ING: «Il default greco sarebbe un salto nel buio»
La banca olandese ING ha fatto sapere questa mattina che, secondo le proprie analisi, l’impatto della crisi debitoria dell’Eurozona si accentuerà nel prossimo futuro. E ha messo in guardia contro le gravi conseguenze che scaturirebbero da un default “disordinato” della Grecia. Si tratta, ovviamente, di una condizione che non potrebbe che colpire anche le stesse banche: non a caso proprio ING ha deciso di aumentare le riserve di capitale accantonate per far fronte ad eventuali perdite sui prestiti erogati. L’aumento è stato del 21%, a 530 milioni di euro, contro il precedente livello pari a 437 milioni. Lo stesso gruppo, poi, ha annunciato nei giorni scorsi ricavi inferiori alle attese nel quarto trimestre del 2011, nonché una perdita importante nella divisione assicurativa.

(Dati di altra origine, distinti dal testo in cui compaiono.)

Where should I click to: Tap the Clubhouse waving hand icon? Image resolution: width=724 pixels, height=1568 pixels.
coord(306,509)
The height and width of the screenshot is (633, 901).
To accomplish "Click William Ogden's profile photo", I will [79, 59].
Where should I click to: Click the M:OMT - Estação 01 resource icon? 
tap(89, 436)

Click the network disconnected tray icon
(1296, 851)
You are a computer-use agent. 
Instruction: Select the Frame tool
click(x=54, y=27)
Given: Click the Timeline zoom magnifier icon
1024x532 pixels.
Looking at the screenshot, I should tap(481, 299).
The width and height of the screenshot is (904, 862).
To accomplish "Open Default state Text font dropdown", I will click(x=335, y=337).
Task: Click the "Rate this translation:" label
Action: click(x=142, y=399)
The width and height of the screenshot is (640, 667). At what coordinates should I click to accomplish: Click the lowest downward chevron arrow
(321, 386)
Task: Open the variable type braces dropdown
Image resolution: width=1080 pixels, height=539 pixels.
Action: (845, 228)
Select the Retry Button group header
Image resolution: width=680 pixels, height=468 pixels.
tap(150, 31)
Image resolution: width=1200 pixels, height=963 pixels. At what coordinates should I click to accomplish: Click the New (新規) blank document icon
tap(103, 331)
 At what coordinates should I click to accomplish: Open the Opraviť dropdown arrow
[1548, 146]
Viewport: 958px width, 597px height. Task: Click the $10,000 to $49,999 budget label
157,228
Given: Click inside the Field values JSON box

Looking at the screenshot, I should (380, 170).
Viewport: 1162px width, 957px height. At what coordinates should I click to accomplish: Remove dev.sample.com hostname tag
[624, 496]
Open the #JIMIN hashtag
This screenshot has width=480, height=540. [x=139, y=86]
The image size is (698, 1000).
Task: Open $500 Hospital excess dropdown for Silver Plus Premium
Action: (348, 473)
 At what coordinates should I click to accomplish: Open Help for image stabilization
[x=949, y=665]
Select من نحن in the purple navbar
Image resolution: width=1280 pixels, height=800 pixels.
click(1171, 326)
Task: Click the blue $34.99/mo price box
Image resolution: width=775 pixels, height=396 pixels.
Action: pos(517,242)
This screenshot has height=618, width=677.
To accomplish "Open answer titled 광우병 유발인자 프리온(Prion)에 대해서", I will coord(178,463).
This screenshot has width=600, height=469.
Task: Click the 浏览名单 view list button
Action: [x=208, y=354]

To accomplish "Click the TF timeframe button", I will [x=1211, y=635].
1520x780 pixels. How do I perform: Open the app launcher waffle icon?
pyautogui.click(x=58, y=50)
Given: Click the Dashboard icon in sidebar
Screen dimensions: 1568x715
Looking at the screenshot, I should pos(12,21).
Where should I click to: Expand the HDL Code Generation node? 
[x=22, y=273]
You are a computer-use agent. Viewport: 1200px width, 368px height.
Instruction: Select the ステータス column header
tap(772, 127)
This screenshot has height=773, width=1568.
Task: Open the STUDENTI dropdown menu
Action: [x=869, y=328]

Quanto alla martoriata economia greca, nel corso di una conferenza stampa il direttore generale della banca, Jan Hommen, ha ricordato che «nessuno poteva immaginare cosa sarebbe successo quando crollò Lehman Brothers. Allo stesso modo nessuno sa realmente quali sarebbero le conseguenze di un crollo da parte di Atene, anche per chi è esposto solo indirettamente. Per questo penso che un default sia pericoloso e non costituisca una soluzione al problema».